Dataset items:
[Start of section]
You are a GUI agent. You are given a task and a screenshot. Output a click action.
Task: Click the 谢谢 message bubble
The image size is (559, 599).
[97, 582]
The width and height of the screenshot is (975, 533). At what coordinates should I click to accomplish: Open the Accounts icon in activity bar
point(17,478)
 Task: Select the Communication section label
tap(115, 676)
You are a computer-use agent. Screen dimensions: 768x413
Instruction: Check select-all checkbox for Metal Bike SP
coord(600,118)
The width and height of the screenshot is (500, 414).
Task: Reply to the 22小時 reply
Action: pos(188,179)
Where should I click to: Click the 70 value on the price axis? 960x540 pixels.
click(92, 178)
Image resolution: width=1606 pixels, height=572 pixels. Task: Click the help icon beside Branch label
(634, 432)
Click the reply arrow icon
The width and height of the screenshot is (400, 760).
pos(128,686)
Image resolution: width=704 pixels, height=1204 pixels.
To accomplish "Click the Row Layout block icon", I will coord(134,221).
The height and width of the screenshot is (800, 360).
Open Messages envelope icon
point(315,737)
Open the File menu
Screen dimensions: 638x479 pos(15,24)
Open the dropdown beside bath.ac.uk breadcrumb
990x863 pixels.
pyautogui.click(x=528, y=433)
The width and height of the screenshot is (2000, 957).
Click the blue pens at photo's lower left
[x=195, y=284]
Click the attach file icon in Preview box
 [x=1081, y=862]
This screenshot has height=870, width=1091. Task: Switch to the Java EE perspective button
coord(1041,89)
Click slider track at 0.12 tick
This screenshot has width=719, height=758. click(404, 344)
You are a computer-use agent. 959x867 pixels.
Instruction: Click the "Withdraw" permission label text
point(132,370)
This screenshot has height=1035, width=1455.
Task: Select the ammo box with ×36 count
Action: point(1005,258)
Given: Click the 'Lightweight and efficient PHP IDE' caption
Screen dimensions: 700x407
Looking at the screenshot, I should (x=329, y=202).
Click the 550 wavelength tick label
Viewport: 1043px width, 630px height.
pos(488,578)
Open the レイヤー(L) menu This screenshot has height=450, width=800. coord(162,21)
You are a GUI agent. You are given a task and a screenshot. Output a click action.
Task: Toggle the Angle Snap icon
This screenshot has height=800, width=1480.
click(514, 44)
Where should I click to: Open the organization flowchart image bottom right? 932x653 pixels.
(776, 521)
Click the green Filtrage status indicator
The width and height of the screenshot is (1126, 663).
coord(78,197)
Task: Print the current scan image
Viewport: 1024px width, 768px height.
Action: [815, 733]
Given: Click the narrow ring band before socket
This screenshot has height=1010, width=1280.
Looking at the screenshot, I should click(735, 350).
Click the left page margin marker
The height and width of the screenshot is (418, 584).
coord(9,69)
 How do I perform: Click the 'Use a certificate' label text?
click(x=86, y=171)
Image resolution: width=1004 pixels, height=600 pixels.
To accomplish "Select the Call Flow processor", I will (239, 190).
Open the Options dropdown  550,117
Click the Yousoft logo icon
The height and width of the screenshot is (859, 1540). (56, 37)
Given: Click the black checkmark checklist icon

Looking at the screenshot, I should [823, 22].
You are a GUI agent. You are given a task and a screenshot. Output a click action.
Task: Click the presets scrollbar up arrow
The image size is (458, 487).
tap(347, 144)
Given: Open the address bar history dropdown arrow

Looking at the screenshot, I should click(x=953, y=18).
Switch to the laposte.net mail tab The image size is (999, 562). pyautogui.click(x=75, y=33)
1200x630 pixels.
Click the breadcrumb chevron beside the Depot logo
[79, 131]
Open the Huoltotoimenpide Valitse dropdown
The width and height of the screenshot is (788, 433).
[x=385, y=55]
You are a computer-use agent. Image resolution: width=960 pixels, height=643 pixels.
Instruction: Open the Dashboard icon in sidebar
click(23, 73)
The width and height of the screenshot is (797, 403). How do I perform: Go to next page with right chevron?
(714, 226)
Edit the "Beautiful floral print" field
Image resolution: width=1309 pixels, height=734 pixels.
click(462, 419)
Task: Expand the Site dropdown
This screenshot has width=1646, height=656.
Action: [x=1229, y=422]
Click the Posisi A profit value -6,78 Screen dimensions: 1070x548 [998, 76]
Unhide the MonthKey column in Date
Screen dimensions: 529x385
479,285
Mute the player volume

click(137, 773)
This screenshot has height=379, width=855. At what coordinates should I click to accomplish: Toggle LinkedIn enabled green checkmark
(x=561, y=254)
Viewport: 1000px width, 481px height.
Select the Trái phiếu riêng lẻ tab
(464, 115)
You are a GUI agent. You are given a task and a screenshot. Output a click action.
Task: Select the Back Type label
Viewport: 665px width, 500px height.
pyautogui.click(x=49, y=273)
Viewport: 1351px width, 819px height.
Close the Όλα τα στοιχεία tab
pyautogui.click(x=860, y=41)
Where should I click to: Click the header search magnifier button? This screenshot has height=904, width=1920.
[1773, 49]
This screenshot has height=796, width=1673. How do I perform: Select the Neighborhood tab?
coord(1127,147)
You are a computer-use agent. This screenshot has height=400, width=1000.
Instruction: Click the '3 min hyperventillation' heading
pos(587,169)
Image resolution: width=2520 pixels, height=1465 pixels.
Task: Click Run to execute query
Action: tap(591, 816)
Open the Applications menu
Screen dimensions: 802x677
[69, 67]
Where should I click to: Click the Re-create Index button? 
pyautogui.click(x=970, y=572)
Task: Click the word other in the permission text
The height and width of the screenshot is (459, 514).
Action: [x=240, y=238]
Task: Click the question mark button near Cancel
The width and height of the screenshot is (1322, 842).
[End of section]
ACTIVITY:
Exact copies of every record are required, so retype them in full.

WRITTEN REPLY:
You are a GUI agent. You are given a task and a screenshot. Output a click action.
Task: Click the 谢谢 message bubble
The image size is (559, 599).
[97, 582]
The width and height of the screenshot is (975, 533). At what coordinates should I click to accomplish: Open the Accounts icon in activity bar
point(17,478)
 Task: Select the Communication section label
tap(115, 676)
You are a computer-use agent. Screen dimensions: 768x413
Instruction: Check select-all checkbox for Metal Bike SP
coord(600,118)
The width and height of the screenshot is (500, 414).
Task: Reply to the 22小時 reply
Action: pos(188,179)
Where should I click to: Click the 70 value on the price axis? 960x540 pixels.
click(92, 178)
Image resolution: width=1606 pixels, height=572 pixels. Task: Click the help icon beside Branch label
(634, 432)
Click the reply arrow icon
The width and height of the screenshot is (400, 760).
pos(128,686)
Image resolution: width=704 pixels, height=1204 pixels.
To accomplish "Click the Row Layout block icon", I will coord(134,221).
The height and width of the screenshot is (800, 360).
Open Messages envelope icon
point(315,737)
Open the File menu
Screen dimensions: 638x479 pos(15,24)
Open the dropdown beside bath.ac.uk breadcrumb
990x863 pixels.
pyautogui.click(x=528, y=433)
The width and height of the screenshot is (2000, 957).
Click the blue pens at photo's lower left
[x=195, y=284]
Click the attach file icon in Preview box
 [x=1081, y=862]
This screenshot has height=870, width=1091. Task: Switch to the Java EE perspective button
coord(1041,89)
Click slider track at 0.12 tick
This screenshot has width=719, height=758. click(404, 344)
You are a computer-use agent. 959x867 pixels.
Instruction: Click the "Withdraw" permission label text
point(132,370)
This screenshot has height=1035, width=1455.
Task: Select the ammo box with ×36 count
Action: point(1005,258)
Given: Click the 'Lightweight and efficient PHP IDE' caption
Screen dimensions: 700x407
Looking at the screenshot, I should (x=329, y=202).
Click the 550 wavelength tick label
Viewport: 1043px width, 630px height.
pos(488,578)
Open the レイヤー(L) menu This screenshot has height=450, width=800. coord(162,21)
You are a GUI agent. You are given a task and a screenshot. Output a click action.
Task: Toggle the Angle Snap icon
This screenshot has height=800, width=1480.
click(514, 44)
Where should I click to: Open the organization flowchart image bottom right? 932x653 pixels.
(776, 521)
Click the green Filtrage status indicator
The width and height of the screenshot is (1126, 663).
coord(78,197)
Task: Print the current scan image
Viewport: 1024px width, 768px height.
Action: [815, 733]
Given: Click the narrow ring band before socket
This screenshot has height=1010, width=1280.
Looking at the screenshot, I should click(735, 350).
Click the left page margin marker
The height and width of the screenshot is (418, 584).
coord(9,69)
 How do I perform: Click the 'Use a certificate' label text?
click(x=86, y=171)
Image resolution: width=1004 pixels, height=600 pixels.
To accomplish "Select the Call Flow processor", I will (239, 190).
Open the Options dropdown  550,117
Click the Yousoft logo icon
The height and width of the screenshot is (859, 1540). (56, 37)
Given: Click the black checkmark checklist icon

Looking at the screenshot, I should [823, 22].
You are a GUI agent. You are given a task and a screenshot. Output a click action.
Task: Click the presets scrollbar up arrow
The image size is (458, 487).
tap(347, 144)
Given: Open the address bar history dropdown arrow

Looking at the screenshot, I should click(x=953, y=18).
Switch to the laposte.net mail tab The image size is (999, 562). pyautogui.click(x=75, y=33)
1200x630 pixels.
Click the breadcrumb chevron beside the Depot logo
[79, 131]
Open the Huoltotoimenpide Valitse dropdown
The width and height of the screenshot is (788, 433).
[x=385, y=55]
You are a computer-use agent. Image resolution: width=960 pixels, height=643 pixels.
Instruction: Open the Dashboard icon in sidebar
click(23, 73)
The width and height of the screenshot is (797, 403). How do I perform: Go to next page with right chevron?
(714, 226)
Edit the "Beautiful floral print" field
Image resolution: width=1309 pixels, height=734 pixels.
click(462, 419)
Task: Expand the Site dropdown
This screenshot has width=1646, height=656.
Action: [x=1229, y=422]
Click the Posisi A profit value -6,78 Screen dimensions: 1070x548 [998, 76]
Unhide the MonthKey column in Date
Screen dimensions: 529x385
479,285
Mute the player volume

click(137, 773)
This screenshot has height=379, width=855. At what coordinates should I click to accomplish: Toggle LinkedIn enabled green checkmark
(x=561, y=254)
Viewport: 1000px width, 481px height.
Select the Trái phiếu riêng lẻ tab
(464, 115)
You are a GUI agent. You are given a task and a screenshot. Output a click action.
Task: Select the Back Type label
Viewport: 665px width, 500px height.
pyautogui.click(x=49, y=273)
Viewport: 1351px width, 819px height.
Close the Όλα τα στοιχεία tab
pyautogui.click(x=860, y=41)
Where should I click to: Click the header search magnifier button? This screenshot has height=904, width=1920.
[1773, 49]
This screenshot has height=796, width=1673. How do I perform: Select the Neighborhood tab?
coord(1127,147)
You are a computer-use agent. This screenshot has height=400, width=1000.
Instruction: Click the '3 min hyperventillation' heading
pos(587,169)
Image resolution: width=2520 pixels, height=1465 pixels.
Task: Click Run to execute query
Action: tap(591, 816)
Open the Applications menu
Screen dimensions: 802x677
[69, 67]
Where should I click to: Click the Re-create Index button? 
pyautogui.click(x=970, y=572)
Task: Click the word other in the permission text
The height and width of the screenshot is (459, 514).
Action: [x=240, y=238]
Task: Click the question mark button near Cancel
The width and height of the screenshot is (1322, 842).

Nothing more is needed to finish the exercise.